To ensure the seas remain a haven for fish and mammals to feed and breed, it is important to cruise below 15 knots in marine sanctuaries and areas rich with wildlife.
“Scientific evidence proves that boats heavier than 80 tonnes, which go faster than 15 knots, pose a higher risk of collision to cetaceans (marine mammals),” says Sabina Airoldi, a marine biologist at the Tethys Research Institute – an Italian organization dedicated to oceanic conservation. “There is such a variety of species of wildlife in the Mediterranean Sea, and among them is the Fin Whale – the biggest animal in the world after the Blue Whale. Because of their large size Fin Whales and Sperm Whales find it hard to avoid fast moving boats, putting them at higher risk of collisions which can often be fatal.”

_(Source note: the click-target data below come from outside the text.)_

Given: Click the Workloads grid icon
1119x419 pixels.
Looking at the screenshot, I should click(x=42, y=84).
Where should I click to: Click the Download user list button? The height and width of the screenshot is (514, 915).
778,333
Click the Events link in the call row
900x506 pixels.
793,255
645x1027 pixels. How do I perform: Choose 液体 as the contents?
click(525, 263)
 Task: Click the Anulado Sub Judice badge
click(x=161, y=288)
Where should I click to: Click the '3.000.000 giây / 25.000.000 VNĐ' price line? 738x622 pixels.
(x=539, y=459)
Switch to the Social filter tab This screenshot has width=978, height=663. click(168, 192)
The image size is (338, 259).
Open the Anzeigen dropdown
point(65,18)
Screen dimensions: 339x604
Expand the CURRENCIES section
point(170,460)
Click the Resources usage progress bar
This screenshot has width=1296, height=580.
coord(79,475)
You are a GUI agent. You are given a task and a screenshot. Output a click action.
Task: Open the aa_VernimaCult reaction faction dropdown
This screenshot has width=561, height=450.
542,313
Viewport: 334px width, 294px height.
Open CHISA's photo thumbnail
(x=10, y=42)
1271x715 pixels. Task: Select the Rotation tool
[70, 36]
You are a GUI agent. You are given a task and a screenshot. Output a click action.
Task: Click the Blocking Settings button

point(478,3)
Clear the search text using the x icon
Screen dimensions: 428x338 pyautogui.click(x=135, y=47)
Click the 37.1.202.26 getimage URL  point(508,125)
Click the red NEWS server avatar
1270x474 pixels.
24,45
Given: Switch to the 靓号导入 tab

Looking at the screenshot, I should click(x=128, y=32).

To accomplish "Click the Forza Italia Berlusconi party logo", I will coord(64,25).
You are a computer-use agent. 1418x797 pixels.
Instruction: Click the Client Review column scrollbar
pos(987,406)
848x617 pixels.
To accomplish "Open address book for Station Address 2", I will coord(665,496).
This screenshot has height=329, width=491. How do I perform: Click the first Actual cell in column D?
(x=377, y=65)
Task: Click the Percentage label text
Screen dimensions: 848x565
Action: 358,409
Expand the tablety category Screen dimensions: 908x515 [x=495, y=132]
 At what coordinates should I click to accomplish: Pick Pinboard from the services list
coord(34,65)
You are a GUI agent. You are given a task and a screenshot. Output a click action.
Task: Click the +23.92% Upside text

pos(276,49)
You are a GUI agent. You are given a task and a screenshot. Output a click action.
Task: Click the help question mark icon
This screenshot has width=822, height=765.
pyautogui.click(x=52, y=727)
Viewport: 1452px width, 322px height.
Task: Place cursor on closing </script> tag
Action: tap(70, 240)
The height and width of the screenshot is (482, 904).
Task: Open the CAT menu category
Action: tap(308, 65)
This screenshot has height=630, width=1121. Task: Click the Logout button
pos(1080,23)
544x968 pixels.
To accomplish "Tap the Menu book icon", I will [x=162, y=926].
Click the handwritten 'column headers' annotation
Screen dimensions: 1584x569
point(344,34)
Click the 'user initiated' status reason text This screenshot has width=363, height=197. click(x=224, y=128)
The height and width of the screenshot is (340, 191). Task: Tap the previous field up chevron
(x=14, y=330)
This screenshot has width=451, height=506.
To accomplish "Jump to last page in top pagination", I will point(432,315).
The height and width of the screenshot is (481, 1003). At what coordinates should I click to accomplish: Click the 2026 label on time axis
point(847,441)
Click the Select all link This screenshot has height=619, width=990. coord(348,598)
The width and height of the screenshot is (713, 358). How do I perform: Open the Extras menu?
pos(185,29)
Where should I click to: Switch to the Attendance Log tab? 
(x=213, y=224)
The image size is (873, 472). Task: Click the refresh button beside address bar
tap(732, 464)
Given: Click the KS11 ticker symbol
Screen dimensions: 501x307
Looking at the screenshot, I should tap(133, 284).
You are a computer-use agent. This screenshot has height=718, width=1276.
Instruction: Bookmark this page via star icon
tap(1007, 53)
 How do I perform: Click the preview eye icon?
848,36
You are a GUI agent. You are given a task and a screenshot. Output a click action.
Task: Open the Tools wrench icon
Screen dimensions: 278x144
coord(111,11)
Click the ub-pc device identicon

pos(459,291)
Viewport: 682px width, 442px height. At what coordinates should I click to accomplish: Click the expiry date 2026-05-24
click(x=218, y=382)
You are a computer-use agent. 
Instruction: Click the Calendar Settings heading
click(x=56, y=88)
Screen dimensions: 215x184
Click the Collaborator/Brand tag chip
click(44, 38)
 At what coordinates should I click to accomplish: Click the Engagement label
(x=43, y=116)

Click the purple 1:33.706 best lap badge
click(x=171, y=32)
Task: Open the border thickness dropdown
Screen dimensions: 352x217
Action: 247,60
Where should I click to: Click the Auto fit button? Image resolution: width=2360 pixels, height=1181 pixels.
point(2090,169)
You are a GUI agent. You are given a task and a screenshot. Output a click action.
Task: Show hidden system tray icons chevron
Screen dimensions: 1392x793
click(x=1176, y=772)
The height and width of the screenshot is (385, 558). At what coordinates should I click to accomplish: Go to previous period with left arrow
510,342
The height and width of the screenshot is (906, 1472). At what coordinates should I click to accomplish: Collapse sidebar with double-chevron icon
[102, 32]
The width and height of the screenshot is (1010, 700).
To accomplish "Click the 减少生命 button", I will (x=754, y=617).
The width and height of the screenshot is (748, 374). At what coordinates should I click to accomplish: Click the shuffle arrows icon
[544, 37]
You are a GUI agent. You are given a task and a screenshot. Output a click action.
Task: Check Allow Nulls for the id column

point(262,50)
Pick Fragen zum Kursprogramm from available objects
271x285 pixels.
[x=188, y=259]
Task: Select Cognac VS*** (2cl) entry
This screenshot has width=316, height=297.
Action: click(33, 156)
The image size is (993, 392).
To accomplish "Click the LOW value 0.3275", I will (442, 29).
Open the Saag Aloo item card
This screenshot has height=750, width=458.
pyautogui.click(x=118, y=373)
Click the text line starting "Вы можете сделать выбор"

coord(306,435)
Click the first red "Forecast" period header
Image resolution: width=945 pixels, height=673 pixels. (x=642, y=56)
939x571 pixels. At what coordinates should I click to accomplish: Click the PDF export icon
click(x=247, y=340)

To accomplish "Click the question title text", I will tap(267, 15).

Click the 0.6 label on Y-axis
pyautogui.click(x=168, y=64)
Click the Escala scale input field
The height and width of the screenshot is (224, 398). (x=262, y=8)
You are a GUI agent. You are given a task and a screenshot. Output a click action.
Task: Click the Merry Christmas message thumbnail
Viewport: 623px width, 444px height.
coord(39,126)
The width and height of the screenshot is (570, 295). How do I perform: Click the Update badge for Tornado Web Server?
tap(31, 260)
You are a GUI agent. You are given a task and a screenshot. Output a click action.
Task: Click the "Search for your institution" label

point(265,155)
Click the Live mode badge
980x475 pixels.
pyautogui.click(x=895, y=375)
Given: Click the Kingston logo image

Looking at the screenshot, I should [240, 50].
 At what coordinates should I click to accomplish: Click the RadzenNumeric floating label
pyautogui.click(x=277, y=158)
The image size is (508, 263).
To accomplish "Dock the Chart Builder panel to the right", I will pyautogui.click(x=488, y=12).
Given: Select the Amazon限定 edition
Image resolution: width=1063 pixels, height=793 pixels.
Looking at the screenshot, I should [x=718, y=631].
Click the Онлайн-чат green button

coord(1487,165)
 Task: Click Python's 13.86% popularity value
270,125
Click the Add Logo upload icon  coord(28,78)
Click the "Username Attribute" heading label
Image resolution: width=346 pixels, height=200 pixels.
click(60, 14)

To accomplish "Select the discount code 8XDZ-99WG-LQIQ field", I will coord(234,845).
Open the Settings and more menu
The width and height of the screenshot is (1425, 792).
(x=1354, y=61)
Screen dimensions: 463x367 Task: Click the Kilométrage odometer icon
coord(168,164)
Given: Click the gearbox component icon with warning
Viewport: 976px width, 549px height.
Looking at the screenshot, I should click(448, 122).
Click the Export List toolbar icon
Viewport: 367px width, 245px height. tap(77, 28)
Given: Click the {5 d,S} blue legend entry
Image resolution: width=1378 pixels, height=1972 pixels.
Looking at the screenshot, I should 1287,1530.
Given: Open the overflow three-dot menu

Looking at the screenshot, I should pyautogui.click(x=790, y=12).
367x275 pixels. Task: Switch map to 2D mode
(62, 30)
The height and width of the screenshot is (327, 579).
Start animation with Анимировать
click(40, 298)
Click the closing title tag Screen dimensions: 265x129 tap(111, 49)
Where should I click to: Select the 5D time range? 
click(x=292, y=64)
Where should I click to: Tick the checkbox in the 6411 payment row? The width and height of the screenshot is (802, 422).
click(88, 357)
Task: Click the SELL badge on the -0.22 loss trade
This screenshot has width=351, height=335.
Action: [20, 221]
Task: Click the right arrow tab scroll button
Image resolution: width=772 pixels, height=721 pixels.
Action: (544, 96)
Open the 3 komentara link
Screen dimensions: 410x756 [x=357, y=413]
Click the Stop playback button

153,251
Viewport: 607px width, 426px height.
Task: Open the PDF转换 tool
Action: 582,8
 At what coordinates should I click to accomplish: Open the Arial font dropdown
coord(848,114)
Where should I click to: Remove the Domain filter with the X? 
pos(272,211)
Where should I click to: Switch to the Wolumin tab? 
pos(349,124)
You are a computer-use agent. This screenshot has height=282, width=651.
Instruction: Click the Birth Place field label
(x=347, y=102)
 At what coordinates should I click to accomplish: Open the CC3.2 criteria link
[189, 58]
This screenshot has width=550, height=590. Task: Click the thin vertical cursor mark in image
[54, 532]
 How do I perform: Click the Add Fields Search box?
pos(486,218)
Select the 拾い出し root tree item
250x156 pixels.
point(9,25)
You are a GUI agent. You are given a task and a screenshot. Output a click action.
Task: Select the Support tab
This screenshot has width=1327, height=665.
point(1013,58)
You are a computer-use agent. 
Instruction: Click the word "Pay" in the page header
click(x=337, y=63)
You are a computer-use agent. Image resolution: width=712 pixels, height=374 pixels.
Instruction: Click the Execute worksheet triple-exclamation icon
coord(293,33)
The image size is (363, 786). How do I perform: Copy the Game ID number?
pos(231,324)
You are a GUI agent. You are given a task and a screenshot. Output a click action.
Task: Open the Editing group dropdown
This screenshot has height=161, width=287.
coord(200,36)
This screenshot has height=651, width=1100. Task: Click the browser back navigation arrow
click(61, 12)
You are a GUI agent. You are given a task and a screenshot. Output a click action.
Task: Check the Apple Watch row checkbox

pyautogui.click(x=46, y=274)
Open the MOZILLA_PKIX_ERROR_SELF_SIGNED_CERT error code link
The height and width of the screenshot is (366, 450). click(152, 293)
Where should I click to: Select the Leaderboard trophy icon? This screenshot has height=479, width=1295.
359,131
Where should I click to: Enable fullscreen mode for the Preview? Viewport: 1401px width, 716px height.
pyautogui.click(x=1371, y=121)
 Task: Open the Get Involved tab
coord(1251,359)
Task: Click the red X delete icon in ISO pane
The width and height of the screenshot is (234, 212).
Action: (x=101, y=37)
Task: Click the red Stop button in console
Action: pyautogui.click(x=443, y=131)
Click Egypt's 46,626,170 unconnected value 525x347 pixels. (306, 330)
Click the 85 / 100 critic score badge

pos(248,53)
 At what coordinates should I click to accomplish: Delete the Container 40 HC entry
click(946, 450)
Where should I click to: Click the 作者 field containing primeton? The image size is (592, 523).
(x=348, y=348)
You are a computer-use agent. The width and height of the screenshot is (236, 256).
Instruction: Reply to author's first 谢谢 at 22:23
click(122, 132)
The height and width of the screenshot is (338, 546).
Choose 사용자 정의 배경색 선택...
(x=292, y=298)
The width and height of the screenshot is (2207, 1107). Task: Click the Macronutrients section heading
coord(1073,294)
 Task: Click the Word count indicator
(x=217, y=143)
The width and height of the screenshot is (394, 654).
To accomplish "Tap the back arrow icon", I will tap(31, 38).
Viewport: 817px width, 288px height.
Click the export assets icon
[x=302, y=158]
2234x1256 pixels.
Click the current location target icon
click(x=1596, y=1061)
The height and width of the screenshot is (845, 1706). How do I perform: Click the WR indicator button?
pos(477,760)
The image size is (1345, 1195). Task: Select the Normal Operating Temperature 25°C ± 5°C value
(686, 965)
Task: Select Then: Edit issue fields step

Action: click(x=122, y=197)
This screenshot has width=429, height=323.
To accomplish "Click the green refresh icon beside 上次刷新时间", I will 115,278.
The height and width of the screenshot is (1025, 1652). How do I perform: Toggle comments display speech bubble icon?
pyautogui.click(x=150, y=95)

The institute’s work involves monitoring marine wildlife in the Pelagos Sanctuary, an 87,000 km² area in the Mediterranean Sea between Italy, Monaco and France. There are eight species of cetaceans in the Pelagos Sanctuary, with around 400 Fin Whales and approximately 38,000 Striped Dolphins. The institute tracks the mammals via satellites and studies the complex interplay of their behavior in relation to human activities. But there are around 9,000 boats in the Sanctuary’s waters every day, and approximately 22,000 ships of more than 100 tonnes in the Mediterranean as a whole, which leads to a congestion of space.